So I don't think Dean's loss can be blamed on its reliance on youthful energy and technology. It's much more simple--and old fashioned--than that. Dean's loss can be blamed on a narrow focus and a defensive candidate.
Also at Slate, William Saletan writes about what the Iowa results mean for New Hampshire. But first, what happened in Iowa? Saletan brilliantly and simply puts it, "While you're beating up the guy on your left, the guy on your right is coasting to victory."
So now Iowa's impact on New Hampshire. With Gephardt out of the race, Saletan sees big potential for Edwards. Edwards, second only to Gephardt, takes "the next-hardest line... against lax trade agreements." Edwards and Clark are both from the South/Midwest, which was Gephardt's backyard, but Clark is an avowed free trade candidate, which may make many of Gephardt's backers uneasy.
Saletan also writes about something that I touched on before the caucuses. A strong Kerry and strong Edwards are very bad for Wesley Clark in New Hampshire and South Carolina. The Clark campaign has got to be hoping for a free-for-all campaign that takes the focus off of the 'Dean v. Clark' story that has been brewing in the punditry. Because Kerry and Edwards both have momentum going into the coming primaries--exactly where Clark needs it not to be.
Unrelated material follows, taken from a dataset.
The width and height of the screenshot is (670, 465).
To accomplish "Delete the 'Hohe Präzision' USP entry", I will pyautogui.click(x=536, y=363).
Two really solid observations from Joe Gandelman at The Moderate Voice weblog. Dean "was proclaimed the front runner and began believing his own press." Once he was wearing the first place crown, he became the target of relentless attacks from his rivals and background digging by the media. This took much more of a toll than any of us thought it would.
Joe also writes that Team W benefits from "a bloody-knuckle brawl" among the Democrats in the opening months of the primary season. By contrast, Bush will coast into the GOP convention in September with no opposition in his own party. However, Rove & Co. should not get too excited. Of all of the issues the Democrats will be focused on this year--health care, foreign policy, tax policy, education, fiscal policy--one of the biggest issues is going to be George W. Bush and his record. The Democrats may wind up with some bloody knuckles, but Bush is not going to escape unscathed.
It's the little things that excite me, people. Markos has decided (as have many of us) that the race for the nomination is no longer just limited to Dean and Clark. Dean's " 'aura of inevitability' has been shattered" and "he's lost his message." Painful, but accurate. Kos gives Dean "a down arrow, way down."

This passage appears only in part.